Who has done his day's work? who will soonest be through with his supper?
Who wishes to walk with me?

Will you speak before I am gone? will you prove already too late?

April 02, 2008

Eat It Up

The Omnivore's Dilemma
by Michael Pollan, 2006

Well I'd been thinking about reading this one for a while, and when someone was lovely enough to loan the book to me recently, I dug right in.

The book is about food, the food industries, and our relationship to what we eat. Rather than get into the specifics of the topics, though, I want to talk about the author's prose style, tone, and structural choices, which to a large extent carry the book.

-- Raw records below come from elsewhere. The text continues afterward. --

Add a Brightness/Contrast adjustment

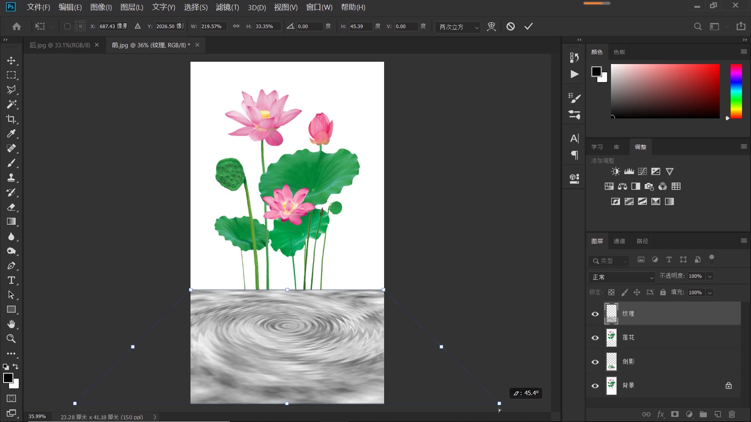(615, 172)
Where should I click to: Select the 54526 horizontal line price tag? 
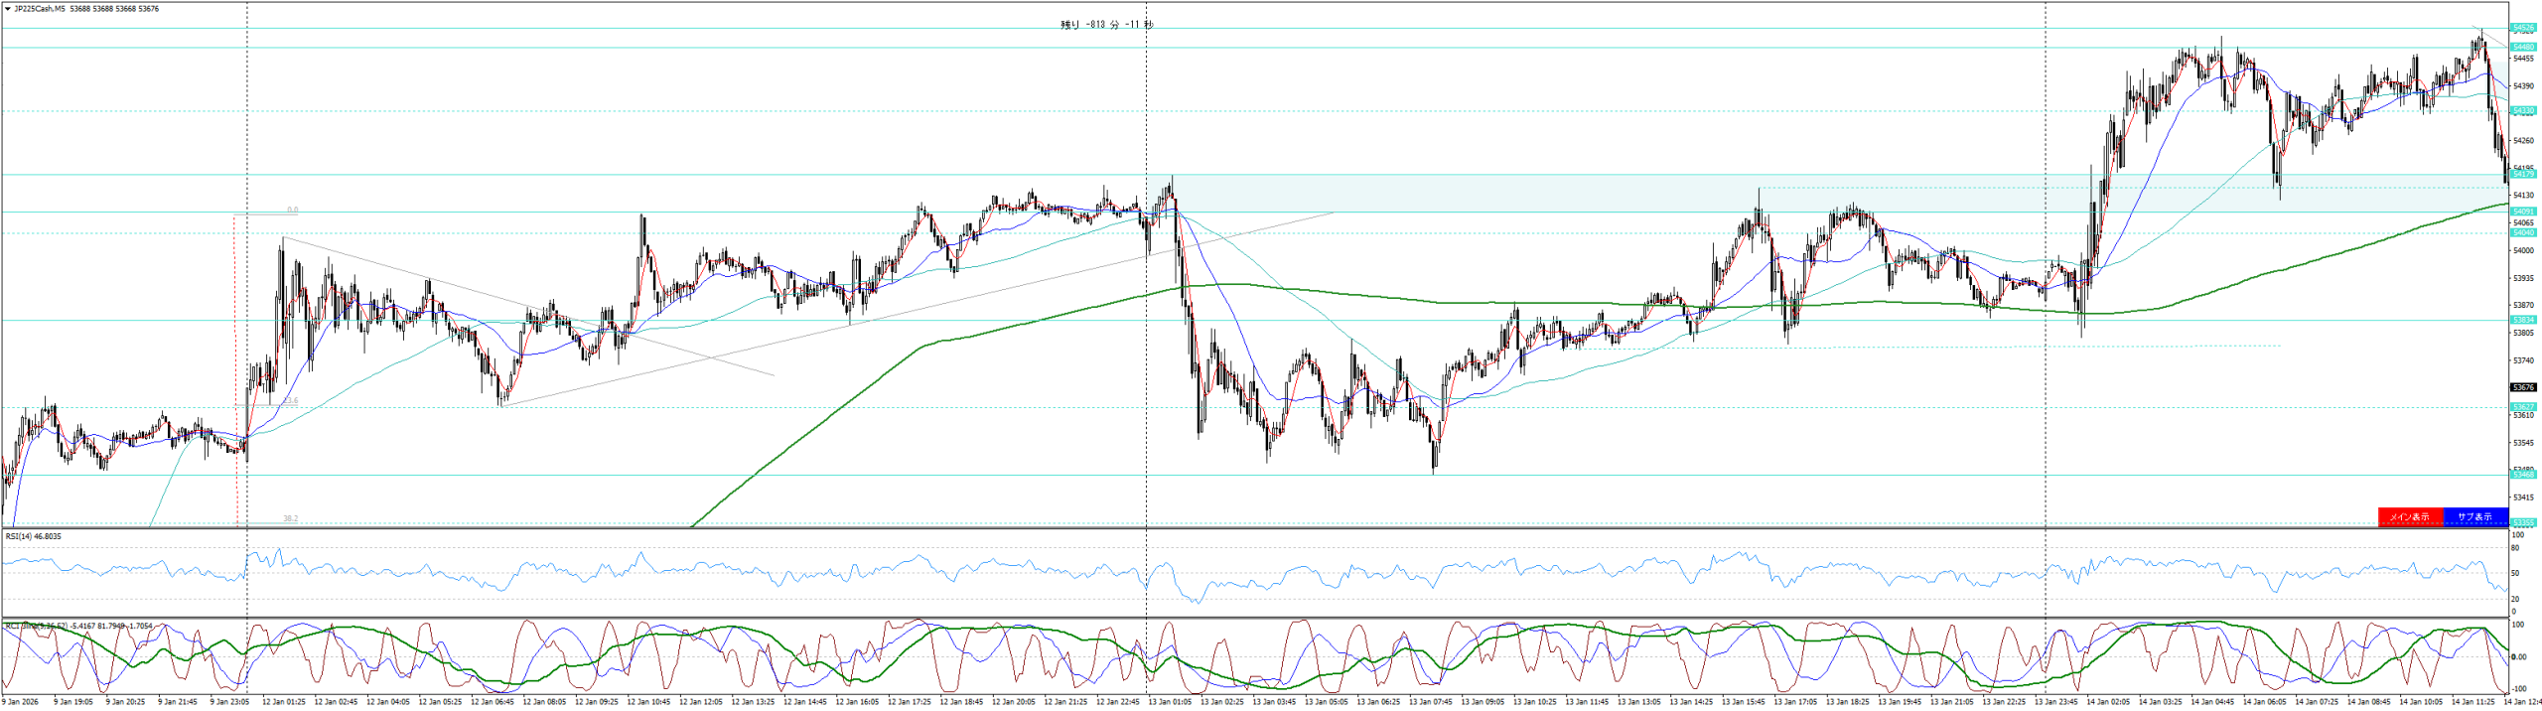2523,28

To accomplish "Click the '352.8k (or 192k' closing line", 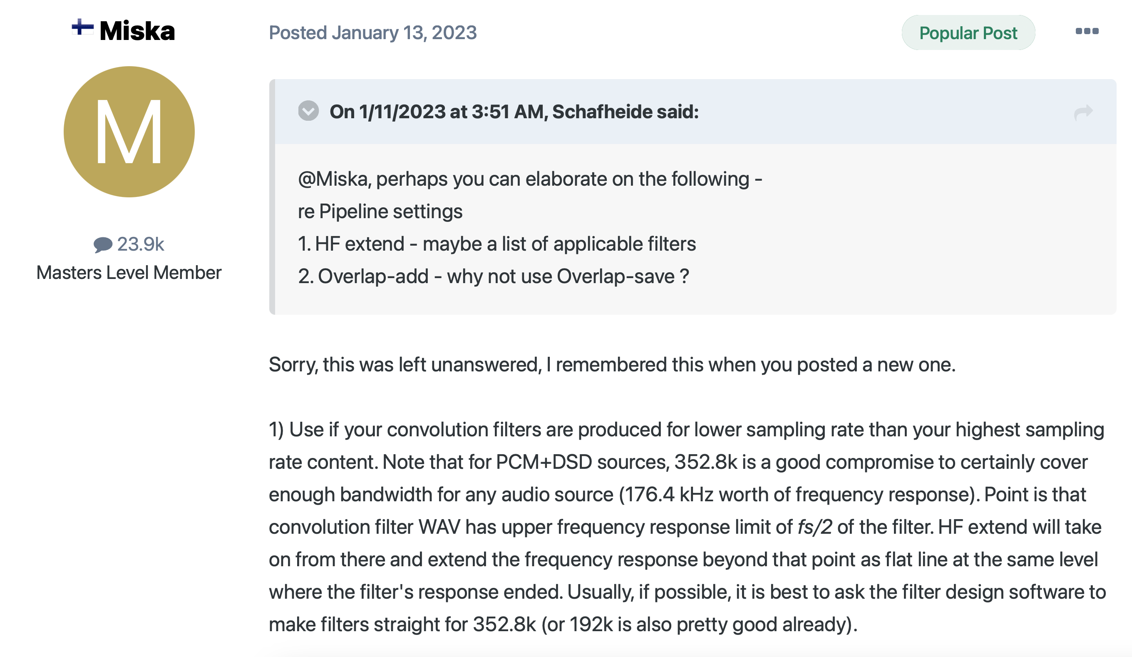I will (563, 624).
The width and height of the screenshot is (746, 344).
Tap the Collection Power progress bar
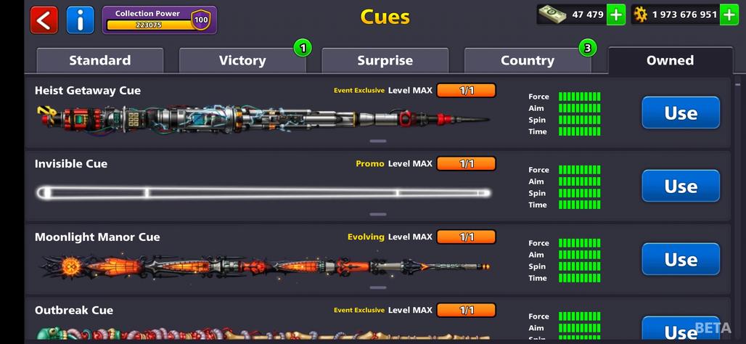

If you've read here before, you know that I'm not much of a nonfiction reader (unless it's music-related stuff). This kind of work really makes me rethink my stance on nonfiction, though, because Pollan manages to do things that really good fiction does: talk about what it means to be human, illuminate some of the complex web of societal relationships, imaginatively exemplify ways of being in the world, bring to life modes of thought and emotion.

At its base, this is a work of journalism: a (mostly) first-hand investigative report on the way we eat and the supply-chain that keeps the supermarket shelves stocked. It's also a personal story about the author's education in such matters and his experiences along the way. One aspect of poor nonfiction writing is the use of personal experience as a mere "hook" to make the big dry subject seem human-scaled, or worse, to provide a kind of comic relief from the weightiness of the larger ideas. There is none of that here. On the contrary, Pollan deftly uses his narrative passages as a springboard into reflection and, yes, even philosophy. We are always focused in the true subject matter of the book, just approaching it from different angles.

The author's job is made easier, of course, by the fact that cooking and eating are things we all do daily. The main structural conceit at play here - that Pollan is describing the whole story (personal and political) behind four meals that he eats - provides an opportunity to engage each of his four topics with varying mixtures of memoir, literature survey, first-hand account, conversation, science reportage, interview, recipes, etc. True, a couple of the attempts fall flat (one chapter in which Pollan has an imaginary conversation with the author of a book on vegetarianism struck me as particularly stilted), but even the less-than-stellar passages carry the thread forward. There are rich and cogent arguments being made here, and they have an immediacy to a reader who will eat many meals during the course of reading the book.

And make no mistake that this is a fascinating, multi-layered topic, very worthy of the deep exploration here and then some. It's a breeze to read and full of fun conversation starters, in addition to being impeccably well-written and well-researched. It's made me think twice about everything I have been cooking since the very first chapter.